Subject to the Standstill Agreement described in Item 6 of the 13D filed by the Reporting Persons on October 14, 2010 (the "Standstill Agreement"), the Reporting Persons reserve the right to be in contact with members of the Issuer's management, the members of the Issuer's Board of Directors (the "Board"), other significant shareholders and others regarding alternatives that the Issuer could employ to increase shareholder value.
Bruce R. Berkowitz and Charles M. Fernandez, Managing Member and President, respectively, of Fairholme Capital Management, L.L.C., have accepted an invitation from the Issuer to join the Issuer's Board effective as of January 1, 2011. As reported by the Issuer, the size of the Issuer's Board will be increased to nine members.
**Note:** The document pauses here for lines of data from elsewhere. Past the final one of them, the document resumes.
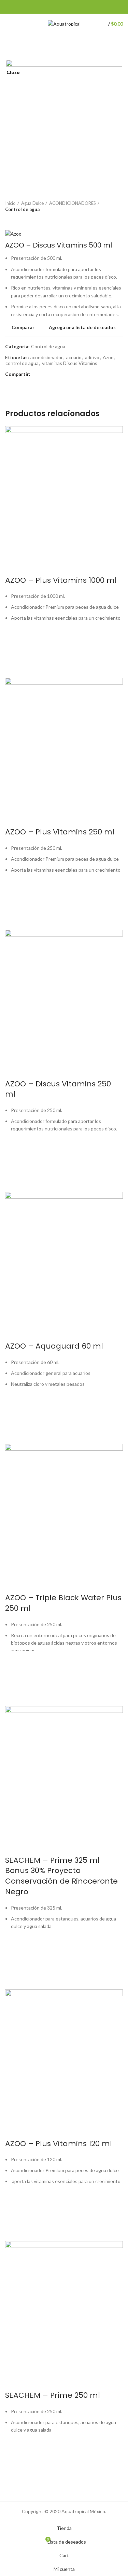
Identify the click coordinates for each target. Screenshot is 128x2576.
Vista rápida (13, 2484)
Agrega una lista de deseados (13, 2450)
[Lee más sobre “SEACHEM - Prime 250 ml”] (13, 2467)
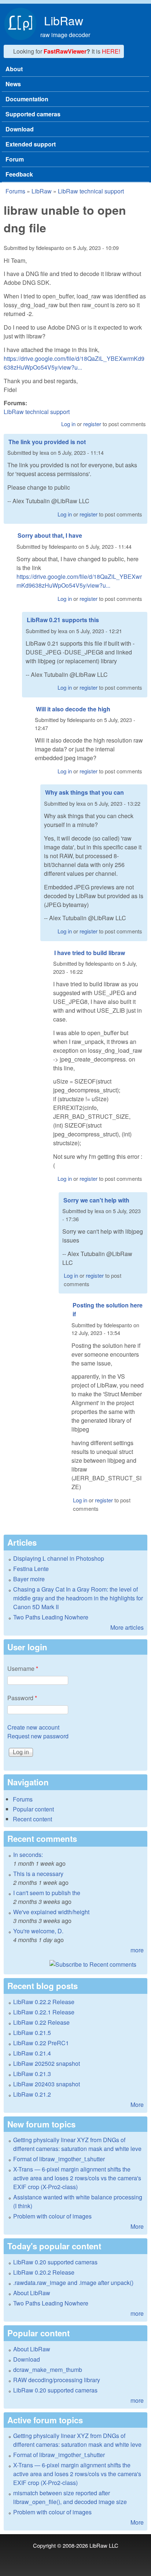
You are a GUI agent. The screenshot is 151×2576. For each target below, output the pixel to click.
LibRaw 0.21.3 (32, 2073)
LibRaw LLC (103, 2545)
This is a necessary (38, 1873)
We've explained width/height (51, 1912)
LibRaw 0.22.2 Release (43, 2002)
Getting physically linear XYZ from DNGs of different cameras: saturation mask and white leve (77, 2144)
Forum (14, 159)
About (14, 69)
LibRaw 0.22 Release (41, 2022)
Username (22, 1668)
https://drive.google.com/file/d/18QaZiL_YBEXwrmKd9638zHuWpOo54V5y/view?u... (74, 362)
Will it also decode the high (73, 709)
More (137, 2104)
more (137, 1950)
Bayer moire (29, 1579)
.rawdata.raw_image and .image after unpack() (73, 2282)
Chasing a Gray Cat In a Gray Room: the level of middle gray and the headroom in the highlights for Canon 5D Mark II (78, 1598)
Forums (15, 191)
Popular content (33, 1809)
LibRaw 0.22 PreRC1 (41, 2043)
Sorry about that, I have (50, 535)
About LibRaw (31, 2293)
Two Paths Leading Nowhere (50, 1617)
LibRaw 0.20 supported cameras (55, 2262)
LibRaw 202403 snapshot (46, 2084)
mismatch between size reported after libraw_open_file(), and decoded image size (70, 2497)
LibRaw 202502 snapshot (46, 2063)
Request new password (38, 1736)
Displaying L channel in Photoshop (58, 1558)
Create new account (33, 1727)
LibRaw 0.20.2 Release (43, 2272)
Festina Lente (31, 1568)
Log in (68, 424)
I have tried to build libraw (89, 952)
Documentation (26, 99)
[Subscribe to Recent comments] (75, 1964)
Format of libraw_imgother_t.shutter (59, 2159)
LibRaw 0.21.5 (32, 2032)
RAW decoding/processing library (56, 2380)
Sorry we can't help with (96, 1200)
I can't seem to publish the (46, 1893)
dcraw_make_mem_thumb (47, 2369)
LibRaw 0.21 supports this (63, 620)
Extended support (30, 144)
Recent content (32, 1819)
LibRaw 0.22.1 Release (43, 2012)
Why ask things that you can (84, 792)
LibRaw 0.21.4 (32, 2053)
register (92, 424)
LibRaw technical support (91, 191)
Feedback (19, 174)
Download (19, 129)
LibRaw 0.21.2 (32, 2094)
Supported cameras (32, 114)
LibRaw (63, 20)
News (13, 84)
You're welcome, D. (38, 1931)
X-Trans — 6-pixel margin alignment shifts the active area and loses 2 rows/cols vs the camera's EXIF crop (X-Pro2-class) (77, 2178)
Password (22, 1698)
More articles (127, 1627)
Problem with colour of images (52, 2216)
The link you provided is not (47, 442)
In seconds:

Subject to the Standstill Agreement, the Reporting Persons reserve the right to effect transactions that would change the number of shares they may be deemed to beneficially own.
Subject to the Standstill Agreement, the Reporting Persons further reserve the right to pursue a strategic alliance with any other shareholders of the Issuer, or other persons, for a common purpose should it determine to do so, and/or to recommend courses of action to the Issuer's management, the Issuer's Board of Directors, the Issuer's shareholders and others.
In addition, the Reporting Persons may enter into one or more cash-settled derivative transactions with one or more counterparties that would involve payments by or to the Reporting Persons based on changes in the market price of specified amounts of the common stock of the Issuer. These transactions, which would be effected in a manner consistent with the Standstill Agreement, would provide the Reporting Persons with economic exposure to increases and decreases in the market price of the common stock of the Issuer that may be similar to the economic exposure of an owner of such common stock, but would not provide the Reporting Persons with the ability to vote or dispose of, or direct the voting or disposition of, any common stock.